### YOUR INSTRUCTIONS
Across the entries that follow, how many lines have the word "Start" in them? Give only the number.

### INPUT DATA
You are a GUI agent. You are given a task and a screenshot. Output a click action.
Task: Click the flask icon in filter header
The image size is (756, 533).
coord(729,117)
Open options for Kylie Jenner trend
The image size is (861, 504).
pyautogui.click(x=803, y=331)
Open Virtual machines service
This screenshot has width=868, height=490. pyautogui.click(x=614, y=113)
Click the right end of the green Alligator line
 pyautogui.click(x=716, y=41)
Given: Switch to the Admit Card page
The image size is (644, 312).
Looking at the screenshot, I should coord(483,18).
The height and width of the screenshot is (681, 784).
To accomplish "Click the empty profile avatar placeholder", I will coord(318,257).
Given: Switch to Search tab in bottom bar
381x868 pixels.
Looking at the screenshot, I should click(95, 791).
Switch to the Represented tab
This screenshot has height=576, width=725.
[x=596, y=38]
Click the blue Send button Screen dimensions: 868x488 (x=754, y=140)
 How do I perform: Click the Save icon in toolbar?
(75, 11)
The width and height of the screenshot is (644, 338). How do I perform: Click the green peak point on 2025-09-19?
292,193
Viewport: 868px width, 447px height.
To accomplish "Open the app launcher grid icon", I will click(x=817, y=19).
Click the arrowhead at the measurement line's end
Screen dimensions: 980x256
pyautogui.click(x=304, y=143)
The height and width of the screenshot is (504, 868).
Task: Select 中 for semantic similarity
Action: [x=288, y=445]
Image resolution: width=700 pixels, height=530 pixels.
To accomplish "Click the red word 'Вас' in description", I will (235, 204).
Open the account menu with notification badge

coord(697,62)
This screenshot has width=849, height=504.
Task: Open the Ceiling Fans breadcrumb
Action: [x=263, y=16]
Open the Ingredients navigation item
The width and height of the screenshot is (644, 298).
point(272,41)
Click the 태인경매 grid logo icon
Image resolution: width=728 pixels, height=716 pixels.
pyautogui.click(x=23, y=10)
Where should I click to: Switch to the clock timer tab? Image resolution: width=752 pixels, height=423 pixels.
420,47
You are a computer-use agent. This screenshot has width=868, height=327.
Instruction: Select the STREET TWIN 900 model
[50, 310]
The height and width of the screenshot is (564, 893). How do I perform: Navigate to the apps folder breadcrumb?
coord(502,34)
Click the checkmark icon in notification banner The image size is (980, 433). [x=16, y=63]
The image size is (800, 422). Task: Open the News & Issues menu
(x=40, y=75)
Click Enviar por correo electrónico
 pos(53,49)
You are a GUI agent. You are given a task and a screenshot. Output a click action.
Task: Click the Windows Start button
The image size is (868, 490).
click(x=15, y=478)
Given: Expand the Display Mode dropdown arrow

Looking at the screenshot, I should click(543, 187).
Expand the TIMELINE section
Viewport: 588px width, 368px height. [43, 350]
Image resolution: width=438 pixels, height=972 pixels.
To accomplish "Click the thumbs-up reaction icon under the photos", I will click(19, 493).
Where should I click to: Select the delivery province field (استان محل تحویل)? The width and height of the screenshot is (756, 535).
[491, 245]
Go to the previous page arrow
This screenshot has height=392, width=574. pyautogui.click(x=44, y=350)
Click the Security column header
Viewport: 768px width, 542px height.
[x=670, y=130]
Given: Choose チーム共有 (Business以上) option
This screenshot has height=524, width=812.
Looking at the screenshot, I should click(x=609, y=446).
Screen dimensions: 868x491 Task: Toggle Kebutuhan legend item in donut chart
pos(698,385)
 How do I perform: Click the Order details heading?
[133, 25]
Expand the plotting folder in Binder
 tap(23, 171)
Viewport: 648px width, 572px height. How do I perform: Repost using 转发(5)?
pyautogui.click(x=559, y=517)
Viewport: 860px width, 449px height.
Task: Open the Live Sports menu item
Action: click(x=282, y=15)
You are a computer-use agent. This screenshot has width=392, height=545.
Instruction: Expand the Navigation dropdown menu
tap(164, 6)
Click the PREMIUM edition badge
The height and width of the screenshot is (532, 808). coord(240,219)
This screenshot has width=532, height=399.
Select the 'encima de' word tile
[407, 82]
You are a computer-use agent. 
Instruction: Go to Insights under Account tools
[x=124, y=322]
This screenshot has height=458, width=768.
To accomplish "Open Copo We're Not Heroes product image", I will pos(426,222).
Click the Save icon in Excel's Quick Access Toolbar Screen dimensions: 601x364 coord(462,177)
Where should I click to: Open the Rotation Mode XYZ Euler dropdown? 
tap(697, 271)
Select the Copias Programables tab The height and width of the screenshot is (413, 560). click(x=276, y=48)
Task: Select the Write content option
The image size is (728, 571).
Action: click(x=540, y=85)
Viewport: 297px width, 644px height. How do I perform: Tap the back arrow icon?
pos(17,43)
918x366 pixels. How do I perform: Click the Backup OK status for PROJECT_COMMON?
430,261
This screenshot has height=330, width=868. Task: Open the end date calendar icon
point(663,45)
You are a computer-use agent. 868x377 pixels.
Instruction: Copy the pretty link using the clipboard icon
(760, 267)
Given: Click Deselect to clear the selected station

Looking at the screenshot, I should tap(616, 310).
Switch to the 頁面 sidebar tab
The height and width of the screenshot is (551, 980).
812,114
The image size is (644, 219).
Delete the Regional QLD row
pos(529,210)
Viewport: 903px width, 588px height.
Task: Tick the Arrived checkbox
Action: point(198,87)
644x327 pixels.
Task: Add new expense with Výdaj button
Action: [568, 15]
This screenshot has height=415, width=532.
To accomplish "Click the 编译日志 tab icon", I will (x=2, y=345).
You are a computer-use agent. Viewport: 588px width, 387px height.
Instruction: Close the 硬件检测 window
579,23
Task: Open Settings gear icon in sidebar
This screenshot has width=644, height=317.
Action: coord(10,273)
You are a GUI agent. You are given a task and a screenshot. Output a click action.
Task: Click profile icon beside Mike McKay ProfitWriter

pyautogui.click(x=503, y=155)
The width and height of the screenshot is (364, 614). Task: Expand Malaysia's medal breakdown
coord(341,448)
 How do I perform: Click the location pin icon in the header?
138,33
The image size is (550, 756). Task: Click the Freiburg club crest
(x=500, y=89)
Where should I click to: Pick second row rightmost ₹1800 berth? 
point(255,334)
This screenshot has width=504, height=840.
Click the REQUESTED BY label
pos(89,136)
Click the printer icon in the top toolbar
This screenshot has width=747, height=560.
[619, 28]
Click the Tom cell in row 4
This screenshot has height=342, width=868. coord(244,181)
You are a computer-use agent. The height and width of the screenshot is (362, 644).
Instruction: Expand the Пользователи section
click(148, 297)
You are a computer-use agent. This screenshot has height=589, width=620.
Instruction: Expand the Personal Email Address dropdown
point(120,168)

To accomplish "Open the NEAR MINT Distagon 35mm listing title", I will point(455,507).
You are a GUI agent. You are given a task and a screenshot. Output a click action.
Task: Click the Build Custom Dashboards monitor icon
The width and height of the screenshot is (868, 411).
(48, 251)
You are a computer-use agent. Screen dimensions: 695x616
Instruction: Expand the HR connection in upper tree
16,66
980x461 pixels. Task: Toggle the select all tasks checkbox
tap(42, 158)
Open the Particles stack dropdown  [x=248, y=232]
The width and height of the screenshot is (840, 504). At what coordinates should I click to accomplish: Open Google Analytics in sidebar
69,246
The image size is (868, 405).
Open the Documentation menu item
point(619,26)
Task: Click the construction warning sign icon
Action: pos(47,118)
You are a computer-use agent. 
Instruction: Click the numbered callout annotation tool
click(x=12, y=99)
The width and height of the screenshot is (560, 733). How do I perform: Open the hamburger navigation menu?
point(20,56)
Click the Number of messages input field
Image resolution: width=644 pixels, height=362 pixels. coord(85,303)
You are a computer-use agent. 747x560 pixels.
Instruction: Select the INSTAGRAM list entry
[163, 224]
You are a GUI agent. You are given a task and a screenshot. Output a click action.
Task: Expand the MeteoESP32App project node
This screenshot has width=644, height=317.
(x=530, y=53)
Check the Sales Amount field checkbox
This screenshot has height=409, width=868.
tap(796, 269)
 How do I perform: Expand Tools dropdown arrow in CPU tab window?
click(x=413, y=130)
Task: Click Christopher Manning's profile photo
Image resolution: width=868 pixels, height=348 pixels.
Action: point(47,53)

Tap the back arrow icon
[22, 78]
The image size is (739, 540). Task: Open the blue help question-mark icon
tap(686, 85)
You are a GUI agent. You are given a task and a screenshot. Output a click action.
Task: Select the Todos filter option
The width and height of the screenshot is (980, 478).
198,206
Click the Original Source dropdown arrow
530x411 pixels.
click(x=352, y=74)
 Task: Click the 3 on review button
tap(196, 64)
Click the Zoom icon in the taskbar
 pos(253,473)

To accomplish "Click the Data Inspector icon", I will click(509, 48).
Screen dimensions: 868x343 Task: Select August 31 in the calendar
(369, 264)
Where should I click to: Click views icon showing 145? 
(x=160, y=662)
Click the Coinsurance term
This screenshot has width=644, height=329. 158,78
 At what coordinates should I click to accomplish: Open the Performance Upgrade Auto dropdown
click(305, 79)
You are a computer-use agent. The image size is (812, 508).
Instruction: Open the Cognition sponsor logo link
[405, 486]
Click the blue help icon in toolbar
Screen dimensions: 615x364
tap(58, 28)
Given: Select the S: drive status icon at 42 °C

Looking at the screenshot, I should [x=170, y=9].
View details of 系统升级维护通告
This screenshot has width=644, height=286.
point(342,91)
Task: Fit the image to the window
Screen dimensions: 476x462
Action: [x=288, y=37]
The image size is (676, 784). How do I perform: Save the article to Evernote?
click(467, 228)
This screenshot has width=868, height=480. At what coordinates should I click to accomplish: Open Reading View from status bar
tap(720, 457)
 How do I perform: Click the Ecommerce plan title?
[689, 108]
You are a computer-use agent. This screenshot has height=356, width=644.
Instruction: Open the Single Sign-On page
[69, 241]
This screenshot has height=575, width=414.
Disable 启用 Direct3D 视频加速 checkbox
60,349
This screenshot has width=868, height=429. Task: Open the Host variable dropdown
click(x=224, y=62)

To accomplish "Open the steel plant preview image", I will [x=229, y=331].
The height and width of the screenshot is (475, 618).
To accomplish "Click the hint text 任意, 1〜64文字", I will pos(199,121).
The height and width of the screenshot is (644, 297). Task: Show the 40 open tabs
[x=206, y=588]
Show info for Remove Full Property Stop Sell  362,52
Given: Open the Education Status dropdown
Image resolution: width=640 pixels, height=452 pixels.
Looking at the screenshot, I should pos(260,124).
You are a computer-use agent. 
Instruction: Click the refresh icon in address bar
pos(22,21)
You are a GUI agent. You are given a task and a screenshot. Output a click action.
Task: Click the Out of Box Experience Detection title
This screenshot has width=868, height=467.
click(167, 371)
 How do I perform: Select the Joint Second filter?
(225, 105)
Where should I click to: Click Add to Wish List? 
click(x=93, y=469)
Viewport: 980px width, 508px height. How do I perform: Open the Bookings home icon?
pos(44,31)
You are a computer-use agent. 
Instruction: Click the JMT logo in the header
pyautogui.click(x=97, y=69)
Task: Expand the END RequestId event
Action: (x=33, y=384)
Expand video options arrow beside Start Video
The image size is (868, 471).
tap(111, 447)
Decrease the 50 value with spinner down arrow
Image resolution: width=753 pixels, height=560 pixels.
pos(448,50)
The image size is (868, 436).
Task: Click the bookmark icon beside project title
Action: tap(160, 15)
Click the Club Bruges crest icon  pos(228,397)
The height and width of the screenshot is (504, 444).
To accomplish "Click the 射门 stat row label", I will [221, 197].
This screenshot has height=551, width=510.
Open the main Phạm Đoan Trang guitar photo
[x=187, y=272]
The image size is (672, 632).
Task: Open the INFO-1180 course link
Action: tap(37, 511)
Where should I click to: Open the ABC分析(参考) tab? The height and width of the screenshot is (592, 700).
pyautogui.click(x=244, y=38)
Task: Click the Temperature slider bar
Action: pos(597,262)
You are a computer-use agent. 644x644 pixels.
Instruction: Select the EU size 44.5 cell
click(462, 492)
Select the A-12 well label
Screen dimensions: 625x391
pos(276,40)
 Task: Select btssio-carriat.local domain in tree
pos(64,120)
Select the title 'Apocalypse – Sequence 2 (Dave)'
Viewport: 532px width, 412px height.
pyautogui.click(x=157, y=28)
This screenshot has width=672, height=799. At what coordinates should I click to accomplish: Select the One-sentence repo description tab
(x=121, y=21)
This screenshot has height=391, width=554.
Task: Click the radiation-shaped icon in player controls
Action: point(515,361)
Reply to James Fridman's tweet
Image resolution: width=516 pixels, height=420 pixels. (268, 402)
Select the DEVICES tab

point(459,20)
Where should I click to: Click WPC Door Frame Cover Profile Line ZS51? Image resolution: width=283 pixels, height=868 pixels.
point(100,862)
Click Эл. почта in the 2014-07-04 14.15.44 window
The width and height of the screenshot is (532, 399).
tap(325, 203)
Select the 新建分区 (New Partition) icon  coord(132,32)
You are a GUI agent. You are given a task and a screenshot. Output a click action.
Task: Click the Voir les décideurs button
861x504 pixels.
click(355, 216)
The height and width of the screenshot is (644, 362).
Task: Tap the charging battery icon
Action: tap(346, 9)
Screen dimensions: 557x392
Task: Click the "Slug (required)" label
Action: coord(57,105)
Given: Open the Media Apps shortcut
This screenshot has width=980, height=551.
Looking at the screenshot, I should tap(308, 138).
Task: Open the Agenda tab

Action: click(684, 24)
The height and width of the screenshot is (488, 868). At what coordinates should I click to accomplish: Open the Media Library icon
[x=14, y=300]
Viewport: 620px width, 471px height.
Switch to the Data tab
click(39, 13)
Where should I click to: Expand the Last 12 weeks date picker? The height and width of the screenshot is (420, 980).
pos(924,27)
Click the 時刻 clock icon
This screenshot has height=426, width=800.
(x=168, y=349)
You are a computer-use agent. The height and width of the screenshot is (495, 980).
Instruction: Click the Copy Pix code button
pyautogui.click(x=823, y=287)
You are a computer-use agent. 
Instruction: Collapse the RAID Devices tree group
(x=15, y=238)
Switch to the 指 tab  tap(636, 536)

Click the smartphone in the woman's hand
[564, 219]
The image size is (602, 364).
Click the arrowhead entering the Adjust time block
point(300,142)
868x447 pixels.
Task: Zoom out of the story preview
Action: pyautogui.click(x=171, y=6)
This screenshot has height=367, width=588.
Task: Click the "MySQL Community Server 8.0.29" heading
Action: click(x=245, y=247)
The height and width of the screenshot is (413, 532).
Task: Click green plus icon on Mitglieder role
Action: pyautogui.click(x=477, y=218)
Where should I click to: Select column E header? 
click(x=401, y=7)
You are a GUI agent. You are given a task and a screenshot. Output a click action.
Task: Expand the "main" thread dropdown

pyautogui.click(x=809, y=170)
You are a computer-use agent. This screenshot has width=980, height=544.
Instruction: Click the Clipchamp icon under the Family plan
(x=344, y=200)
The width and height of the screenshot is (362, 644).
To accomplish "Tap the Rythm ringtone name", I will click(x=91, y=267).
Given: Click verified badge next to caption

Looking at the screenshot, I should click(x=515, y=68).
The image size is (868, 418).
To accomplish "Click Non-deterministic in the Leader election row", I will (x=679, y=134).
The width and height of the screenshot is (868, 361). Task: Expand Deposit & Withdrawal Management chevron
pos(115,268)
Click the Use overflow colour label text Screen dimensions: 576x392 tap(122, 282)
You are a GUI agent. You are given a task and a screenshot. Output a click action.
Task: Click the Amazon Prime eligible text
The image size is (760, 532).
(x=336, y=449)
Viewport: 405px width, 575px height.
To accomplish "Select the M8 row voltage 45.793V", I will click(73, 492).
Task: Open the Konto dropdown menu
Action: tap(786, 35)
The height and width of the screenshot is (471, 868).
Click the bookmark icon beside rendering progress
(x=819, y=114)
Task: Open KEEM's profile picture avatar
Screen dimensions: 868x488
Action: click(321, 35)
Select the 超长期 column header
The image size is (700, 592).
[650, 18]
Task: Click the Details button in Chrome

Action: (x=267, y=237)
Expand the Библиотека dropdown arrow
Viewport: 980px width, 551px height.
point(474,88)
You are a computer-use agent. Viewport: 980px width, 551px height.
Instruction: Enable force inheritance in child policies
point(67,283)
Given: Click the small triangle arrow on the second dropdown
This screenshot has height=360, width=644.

### RESULT FOR THIS EXERCISE
2